Nestlé est accusé d'appliquer un double standard dans la composition de ses céréales infantiles Cerelac vendues au Maroc, suite à une enquête de l'ONG suisse Public Eye. La Fédération nationale des associations de consommateurs (FNAC) a dénoncé cette pratique, affirmant que la version marocaine contient du sucre ajouté, contrairement aux produits similaires en Europe.
Selon l'enquête, les produits Cerelac commercialisés au Maroc listent le sucre comme ingrédient, certaines variétés contenant jusqu'à 4 grammes de sucre ajouté par portion. En revanche, Nestlé a reformulé sa gamme européenne Cerelac pour exclure les sucres ajoutés, conformément aux réglementations strictes de l'UE et aux recommandations de l'OMS pour les aliments pour nourrissons.
La FNAC a appelé les autorités marocaines à enquêter et à imposer des normes nutritionnelles uniformes, arguant que les enfants marocains méritent la même qualité que leurs homologues européens. Nestlé n'a pas encore répondu publiquement aux allégations spécifiques, mais l'entreprise a précédemment déclaré qu'elle adapte ses produits aux goûts et réglementations locaux.

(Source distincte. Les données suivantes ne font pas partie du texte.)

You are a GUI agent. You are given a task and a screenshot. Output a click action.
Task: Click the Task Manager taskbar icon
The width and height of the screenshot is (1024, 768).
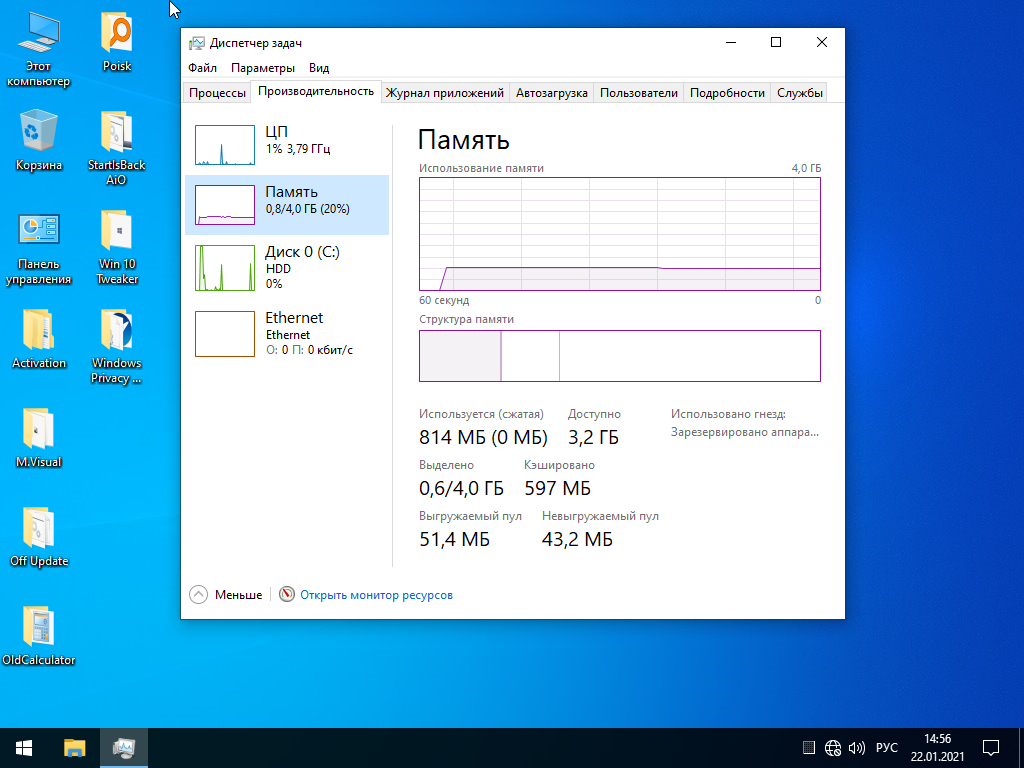pyautogui.click(x=124, y=747)
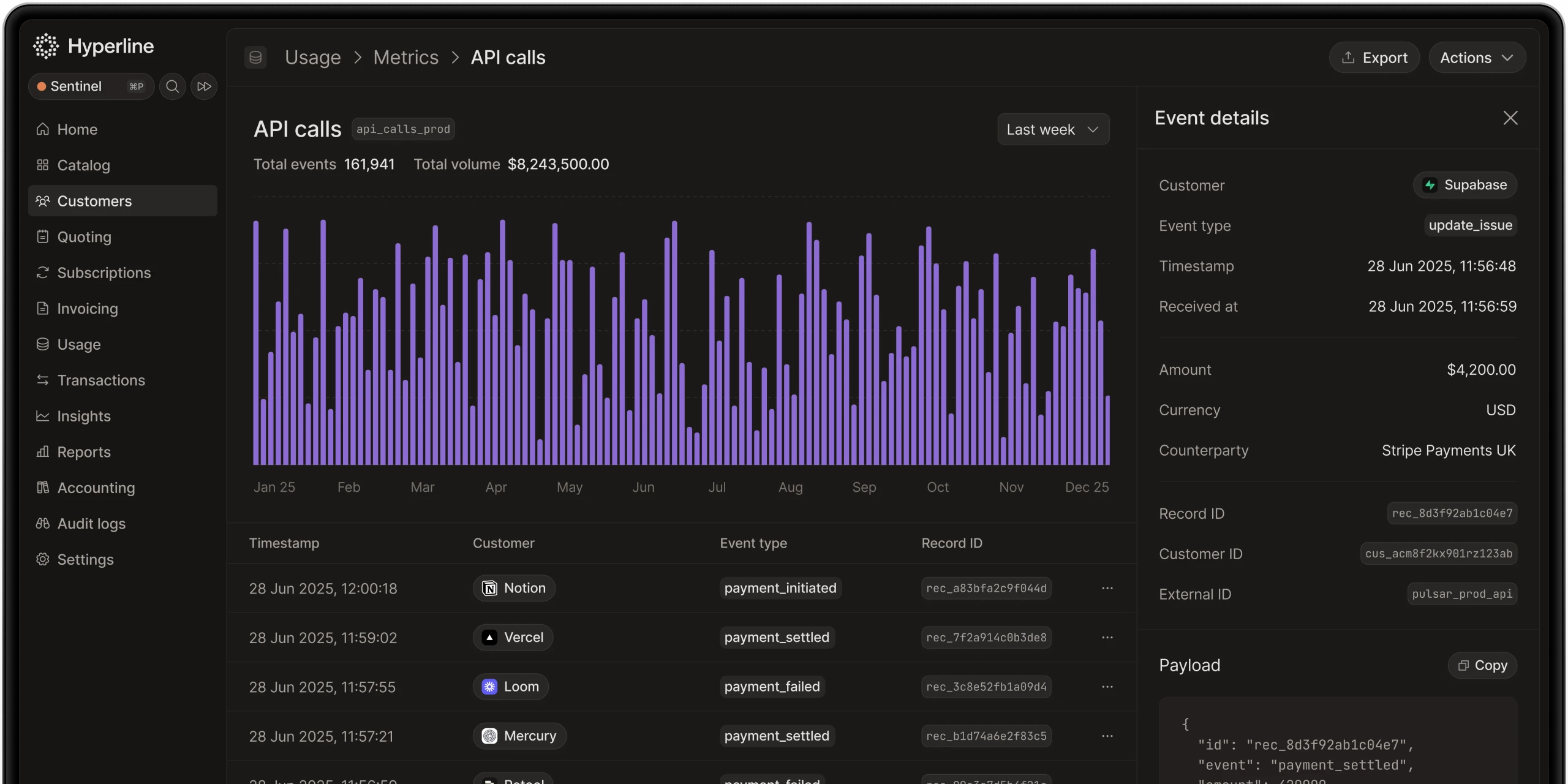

Cette controverse met en lumière les préoccupations persistantes concernant les pratiques des multinationales alimentaires qui utilisent des recettes différentes dans les pays en développement, souvent avec des niveaux plus élevés de sucre, de sel ou de graisses. Les experts en santé avertissent que l'exposition précoce aux sucres ajoutés peut contribuer à l'obésité infantile et à des problèmes de santé à long terme.